**Text segment:**
>>>>>
The Scariest Graph I’ve Seen Recently
by Paul McLellan on 07-01-2012 at 4:00 pm

Everyone knows Moore’s Law: the number of transistors on a chip doubles every couple of years. We can take the process roadmap for Intel, TSMC or GF and pretty much see what the densities we will get will be when 20/22nm, 14nm and 10nm arrive. Yes the numbers are on track.

But I have always pointed out that this is not what drives the semiconductor industry. It is much better to look at Moore’s Law the other way around, namely that the cost of any given functionality implemented in semiconductors halves every couple of years. It is this which has meant that you can buy (or even your kid can buy) a 3D graphics console that contains graphics way beyond what would have cost you millions of dollars 20 years ago in a state of the art flight simulator.

But look at this graph:

This shows the cost for a given piece of functionality (namely a million gates) in the current process generation and looking out to 20nm and 14nm. It is flat (actually perhaps getting worse). This might not matter too much for Intel’s server business since those have such high margins that they can probably live with a price that doesn’t come down as much as it has done historically. And they can make real money by putting more and more onto a chip. But it is terrible for businesses like mobile computing that don’t live on the bleeding edge of the maximum number of transistors on a chip. If you are not filling up your 28nm die and a 20nm die costs just the same (and is much harder to design) why bother? Just design a bigger 28nm die (there may be some power savings but even that is dubious since leakage is typically an increasing challenge).

If this graph remains the case, then Moore’s Law carries on in the technical sense that you can put twice as many transistors on your chip if you can think of something clever to do with them and can find a way to keep enough of them powered on. But it means there is no longer an economic driver to move to a new process unless you have run out of space on the old one.

Since EDA mostly makes money on designs in new processes (because they need new tools which can be sold at a premium) this is bad for EDA. It actually doesn’t make money on the first few designs coming through a new process because there is so much corresponding engineering to be done. But if the mainstream never moves, the cash-cow aspect of selling EDA tools to the mainstream won’t happen. And just like there is no business selling “microprocessor design tools” since there are too few groups who would buy them and their needs are too different, there might never be a big enough market for “14nm design tools” to justify the investment.

So that’s why this is the scariest graph in EDA.
<<<<<
Recorded data
>>>>>
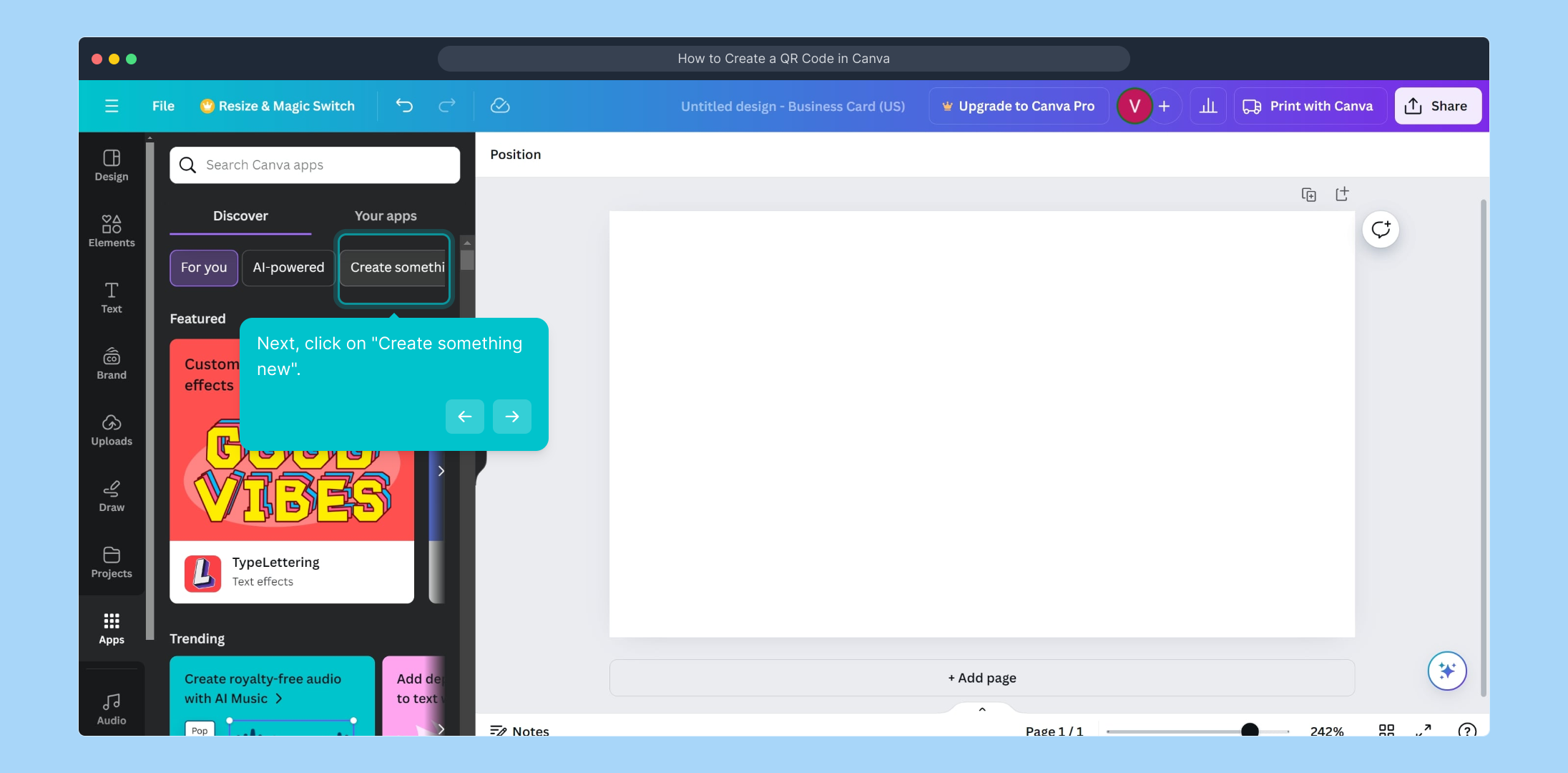The width and height of the screenshot is (1568, 773).
Task: Click the Undo arrow icon
Action: pyautogui.click(x=404, y=105)
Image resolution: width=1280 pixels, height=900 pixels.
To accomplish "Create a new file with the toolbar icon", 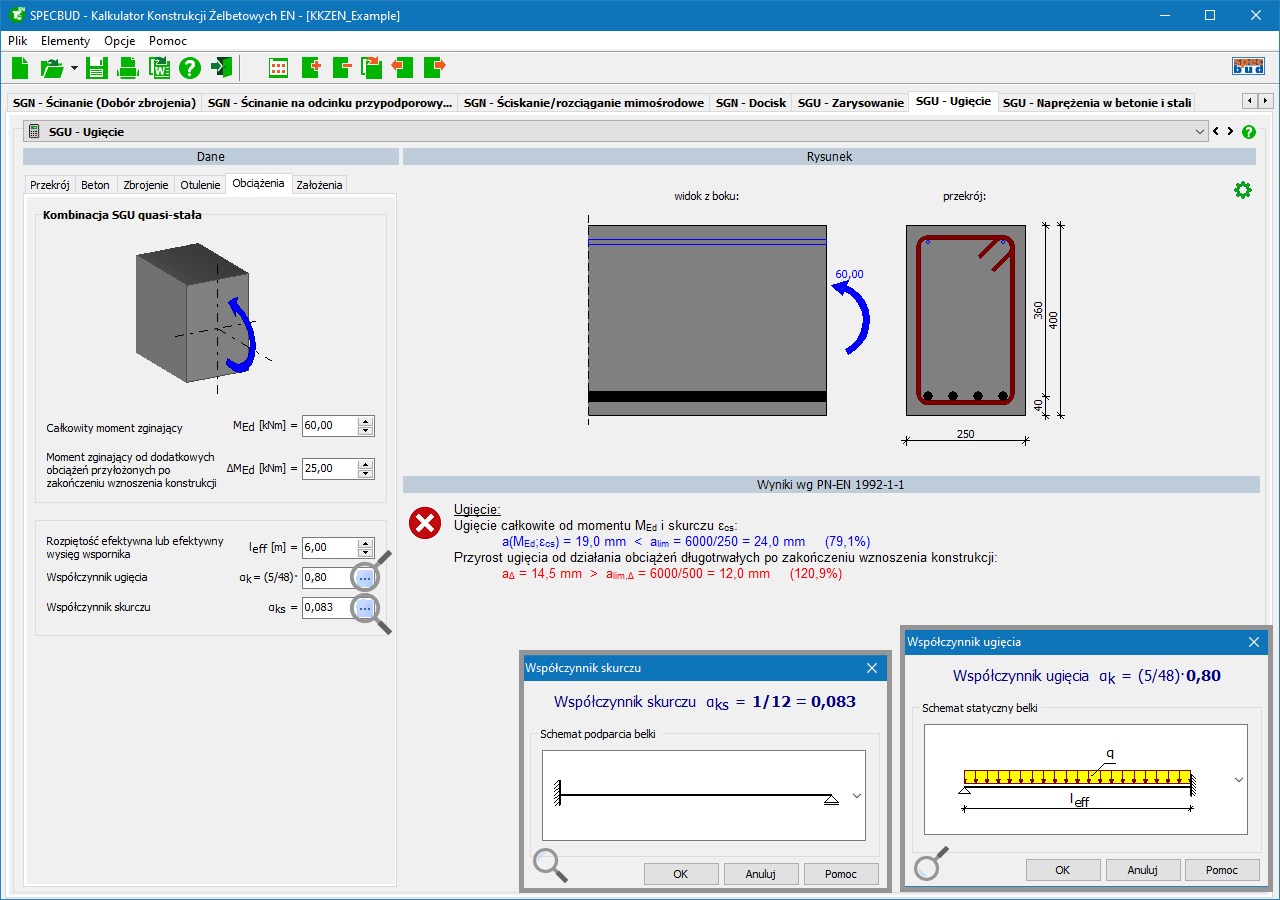I will (21, 68).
<<<<<
In the article on Moore's Law and chip costs, what unit of functionality does the graph use to track cost across process generations? Answer from the text alone.

A million gates.